(Records provided Opens)
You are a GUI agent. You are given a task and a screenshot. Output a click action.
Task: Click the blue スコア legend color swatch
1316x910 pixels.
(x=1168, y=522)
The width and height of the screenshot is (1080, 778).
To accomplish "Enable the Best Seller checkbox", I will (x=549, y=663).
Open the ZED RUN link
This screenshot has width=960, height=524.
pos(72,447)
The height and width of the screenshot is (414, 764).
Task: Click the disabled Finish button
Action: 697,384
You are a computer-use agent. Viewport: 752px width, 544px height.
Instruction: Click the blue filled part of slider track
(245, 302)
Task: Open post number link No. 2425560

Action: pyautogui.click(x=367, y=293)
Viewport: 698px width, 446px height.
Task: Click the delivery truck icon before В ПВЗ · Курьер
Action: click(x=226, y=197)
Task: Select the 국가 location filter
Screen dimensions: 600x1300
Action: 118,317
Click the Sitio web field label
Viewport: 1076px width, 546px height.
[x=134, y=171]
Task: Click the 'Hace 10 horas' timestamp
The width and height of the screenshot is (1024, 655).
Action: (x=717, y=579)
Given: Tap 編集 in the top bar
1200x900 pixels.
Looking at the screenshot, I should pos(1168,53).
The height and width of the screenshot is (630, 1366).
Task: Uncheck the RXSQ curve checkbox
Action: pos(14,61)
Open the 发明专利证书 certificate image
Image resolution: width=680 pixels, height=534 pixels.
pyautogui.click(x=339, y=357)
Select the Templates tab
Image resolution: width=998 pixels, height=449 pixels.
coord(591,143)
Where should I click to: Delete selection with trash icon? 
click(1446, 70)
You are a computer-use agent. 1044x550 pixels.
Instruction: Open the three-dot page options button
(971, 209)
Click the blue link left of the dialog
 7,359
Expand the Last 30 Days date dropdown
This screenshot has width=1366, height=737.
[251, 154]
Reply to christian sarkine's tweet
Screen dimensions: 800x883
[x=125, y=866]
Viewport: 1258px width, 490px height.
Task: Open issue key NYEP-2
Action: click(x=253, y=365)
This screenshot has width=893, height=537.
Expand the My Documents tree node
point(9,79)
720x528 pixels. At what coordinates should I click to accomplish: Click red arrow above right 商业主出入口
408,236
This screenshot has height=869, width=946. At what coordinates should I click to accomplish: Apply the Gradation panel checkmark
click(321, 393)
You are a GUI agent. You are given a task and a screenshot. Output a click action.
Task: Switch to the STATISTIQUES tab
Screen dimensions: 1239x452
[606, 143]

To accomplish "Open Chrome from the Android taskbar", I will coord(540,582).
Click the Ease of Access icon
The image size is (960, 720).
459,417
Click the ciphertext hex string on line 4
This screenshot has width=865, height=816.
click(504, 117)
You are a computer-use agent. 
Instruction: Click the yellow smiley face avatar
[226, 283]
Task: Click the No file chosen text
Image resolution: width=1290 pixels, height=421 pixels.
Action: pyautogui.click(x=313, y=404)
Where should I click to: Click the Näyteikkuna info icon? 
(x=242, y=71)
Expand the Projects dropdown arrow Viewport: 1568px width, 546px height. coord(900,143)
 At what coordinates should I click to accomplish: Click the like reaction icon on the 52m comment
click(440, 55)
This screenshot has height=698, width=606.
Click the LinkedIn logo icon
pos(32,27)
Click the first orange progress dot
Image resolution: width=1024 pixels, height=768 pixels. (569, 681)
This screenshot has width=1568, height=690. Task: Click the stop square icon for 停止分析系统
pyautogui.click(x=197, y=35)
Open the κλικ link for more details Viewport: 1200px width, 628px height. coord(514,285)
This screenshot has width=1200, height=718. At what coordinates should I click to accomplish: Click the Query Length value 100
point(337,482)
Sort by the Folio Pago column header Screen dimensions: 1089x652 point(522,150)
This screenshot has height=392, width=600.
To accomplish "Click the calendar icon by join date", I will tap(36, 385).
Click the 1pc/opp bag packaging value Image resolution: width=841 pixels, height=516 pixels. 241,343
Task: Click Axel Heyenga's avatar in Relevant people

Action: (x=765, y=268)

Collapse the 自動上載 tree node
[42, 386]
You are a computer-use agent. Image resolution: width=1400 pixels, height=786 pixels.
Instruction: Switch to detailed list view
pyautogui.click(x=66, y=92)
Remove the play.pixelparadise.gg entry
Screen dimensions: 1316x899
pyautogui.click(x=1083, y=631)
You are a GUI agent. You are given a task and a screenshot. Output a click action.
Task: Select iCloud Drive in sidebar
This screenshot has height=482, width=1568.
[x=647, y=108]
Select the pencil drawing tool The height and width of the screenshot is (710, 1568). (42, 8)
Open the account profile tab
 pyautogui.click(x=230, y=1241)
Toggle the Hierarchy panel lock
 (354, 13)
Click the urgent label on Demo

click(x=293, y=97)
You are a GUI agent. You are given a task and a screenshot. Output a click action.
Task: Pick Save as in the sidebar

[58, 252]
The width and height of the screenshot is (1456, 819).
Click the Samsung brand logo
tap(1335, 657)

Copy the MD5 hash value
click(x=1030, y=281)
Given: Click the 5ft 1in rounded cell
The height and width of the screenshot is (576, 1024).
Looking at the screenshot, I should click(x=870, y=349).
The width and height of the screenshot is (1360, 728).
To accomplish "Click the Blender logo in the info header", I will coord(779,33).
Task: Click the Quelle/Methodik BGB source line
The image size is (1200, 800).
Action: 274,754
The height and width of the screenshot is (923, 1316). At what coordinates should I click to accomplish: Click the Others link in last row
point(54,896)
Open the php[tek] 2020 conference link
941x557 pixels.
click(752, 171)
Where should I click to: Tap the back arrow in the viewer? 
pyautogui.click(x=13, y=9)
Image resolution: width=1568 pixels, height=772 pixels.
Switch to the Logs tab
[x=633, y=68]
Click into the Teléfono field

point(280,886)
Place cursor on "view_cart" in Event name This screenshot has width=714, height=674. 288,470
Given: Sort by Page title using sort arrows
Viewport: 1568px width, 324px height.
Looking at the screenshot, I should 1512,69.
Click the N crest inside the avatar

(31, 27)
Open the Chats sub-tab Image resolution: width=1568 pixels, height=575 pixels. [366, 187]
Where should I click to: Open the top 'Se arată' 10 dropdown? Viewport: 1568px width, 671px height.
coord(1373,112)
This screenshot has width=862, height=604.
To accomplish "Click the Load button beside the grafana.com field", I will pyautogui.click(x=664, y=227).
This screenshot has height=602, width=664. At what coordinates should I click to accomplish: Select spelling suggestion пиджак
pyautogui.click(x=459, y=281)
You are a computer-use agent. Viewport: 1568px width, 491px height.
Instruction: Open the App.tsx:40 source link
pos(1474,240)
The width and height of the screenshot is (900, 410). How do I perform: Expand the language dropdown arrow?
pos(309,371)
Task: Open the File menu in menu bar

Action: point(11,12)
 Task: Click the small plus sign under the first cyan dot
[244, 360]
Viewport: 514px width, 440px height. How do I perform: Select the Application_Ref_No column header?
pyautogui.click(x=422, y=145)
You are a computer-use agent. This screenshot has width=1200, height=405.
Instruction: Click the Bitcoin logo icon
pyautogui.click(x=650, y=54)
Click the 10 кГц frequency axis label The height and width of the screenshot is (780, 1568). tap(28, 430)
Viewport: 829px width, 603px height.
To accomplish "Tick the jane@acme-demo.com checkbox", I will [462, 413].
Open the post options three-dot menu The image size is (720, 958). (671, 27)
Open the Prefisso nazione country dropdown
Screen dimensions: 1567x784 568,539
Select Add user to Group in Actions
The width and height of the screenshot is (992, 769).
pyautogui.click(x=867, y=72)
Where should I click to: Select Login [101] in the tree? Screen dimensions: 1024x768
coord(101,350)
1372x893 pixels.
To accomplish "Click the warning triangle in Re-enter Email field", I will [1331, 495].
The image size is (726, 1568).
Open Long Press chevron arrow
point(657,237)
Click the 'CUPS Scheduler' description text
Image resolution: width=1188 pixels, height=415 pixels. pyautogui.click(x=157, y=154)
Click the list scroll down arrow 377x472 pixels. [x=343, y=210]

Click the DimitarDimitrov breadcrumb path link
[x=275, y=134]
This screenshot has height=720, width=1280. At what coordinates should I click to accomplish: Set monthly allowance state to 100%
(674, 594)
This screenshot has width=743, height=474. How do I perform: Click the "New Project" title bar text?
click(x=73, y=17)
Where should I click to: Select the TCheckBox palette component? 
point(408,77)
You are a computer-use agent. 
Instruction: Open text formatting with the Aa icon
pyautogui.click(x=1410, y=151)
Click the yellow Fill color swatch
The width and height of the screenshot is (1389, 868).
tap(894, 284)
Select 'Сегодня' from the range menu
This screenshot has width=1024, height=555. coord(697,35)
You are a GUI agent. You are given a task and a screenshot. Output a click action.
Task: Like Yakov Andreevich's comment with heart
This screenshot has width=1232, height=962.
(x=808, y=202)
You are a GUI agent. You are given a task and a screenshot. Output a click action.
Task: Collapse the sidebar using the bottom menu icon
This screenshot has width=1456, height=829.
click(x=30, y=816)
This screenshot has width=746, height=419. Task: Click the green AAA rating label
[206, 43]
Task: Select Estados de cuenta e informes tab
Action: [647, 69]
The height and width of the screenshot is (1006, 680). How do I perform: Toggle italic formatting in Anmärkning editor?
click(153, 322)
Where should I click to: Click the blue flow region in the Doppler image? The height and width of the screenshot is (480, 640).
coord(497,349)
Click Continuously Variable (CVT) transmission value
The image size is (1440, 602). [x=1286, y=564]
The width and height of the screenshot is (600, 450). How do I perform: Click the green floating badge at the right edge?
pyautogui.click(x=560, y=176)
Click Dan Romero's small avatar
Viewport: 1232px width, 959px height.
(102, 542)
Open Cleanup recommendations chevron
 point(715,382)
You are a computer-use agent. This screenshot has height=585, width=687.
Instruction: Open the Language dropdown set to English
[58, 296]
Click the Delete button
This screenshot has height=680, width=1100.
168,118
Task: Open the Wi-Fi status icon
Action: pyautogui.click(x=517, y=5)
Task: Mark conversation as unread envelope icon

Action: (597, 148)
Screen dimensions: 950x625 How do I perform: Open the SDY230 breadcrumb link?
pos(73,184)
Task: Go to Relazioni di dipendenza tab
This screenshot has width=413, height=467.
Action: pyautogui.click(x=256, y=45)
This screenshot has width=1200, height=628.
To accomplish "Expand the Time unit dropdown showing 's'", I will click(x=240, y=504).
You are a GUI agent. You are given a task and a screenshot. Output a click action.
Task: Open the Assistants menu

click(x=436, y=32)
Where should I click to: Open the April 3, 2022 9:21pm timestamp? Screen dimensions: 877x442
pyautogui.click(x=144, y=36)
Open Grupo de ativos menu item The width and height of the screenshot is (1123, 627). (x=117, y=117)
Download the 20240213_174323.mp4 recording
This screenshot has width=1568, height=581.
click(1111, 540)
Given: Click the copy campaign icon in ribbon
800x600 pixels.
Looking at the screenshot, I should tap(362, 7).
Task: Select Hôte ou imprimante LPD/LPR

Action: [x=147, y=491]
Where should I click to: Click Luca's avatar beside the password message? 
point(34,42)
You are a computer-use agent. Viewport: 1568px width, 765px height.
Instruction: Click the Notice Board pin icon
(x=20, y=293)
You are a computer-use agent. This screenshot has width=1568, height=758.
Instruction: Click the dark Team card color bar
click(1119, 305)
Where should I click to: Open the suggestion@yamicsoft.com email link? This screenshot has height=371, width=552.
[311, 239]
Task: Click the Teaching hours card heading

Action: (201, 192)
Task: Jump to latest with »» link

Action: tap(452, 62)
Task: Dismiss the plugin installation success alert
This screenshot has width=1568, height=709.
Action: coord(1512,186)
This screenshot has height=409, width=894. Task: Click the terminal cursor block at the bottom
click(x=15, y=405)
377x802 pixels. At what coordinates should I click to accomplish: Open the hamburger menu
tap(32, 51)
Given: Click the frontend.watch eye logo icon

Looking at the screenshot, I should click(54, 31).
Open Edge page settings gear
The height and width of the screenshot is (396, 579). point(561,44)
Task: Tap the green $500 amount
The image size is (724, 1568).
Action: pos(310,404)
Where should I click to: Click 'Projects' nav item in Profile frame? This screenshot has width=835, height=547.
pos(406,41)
(Records provided Closes)
◆ Work to be completed
Starting at the line that has "Download the 20240213_174323.mp4 recording" and ending at the line that has "has width=1568, height=758.", please write out the lines above exactly, leaving out all others.

◆ Output for this task
Download the 20240213_174323.mp4 recording
This screenshot has width=1568, height=581.
click(1111, 540)
Given: Click the copy campaign icon in ribbon
800x600 pixels.
Looking at the screenshot, I should tap(362, 7).
Task: Select Hôte ou imprimante LPD/LPR

Action: [x=147, y=491]
Where should I click to: Click Luca's avatar beside the password message? 
point(34,42)
You are a computer-use agent. Viewport: 1568px width, 765px height.
Instruction: Click the Notice Board pin icon
(x=20, y=293)
You are a computer-use agent. This screenshot has width=1568, height=758.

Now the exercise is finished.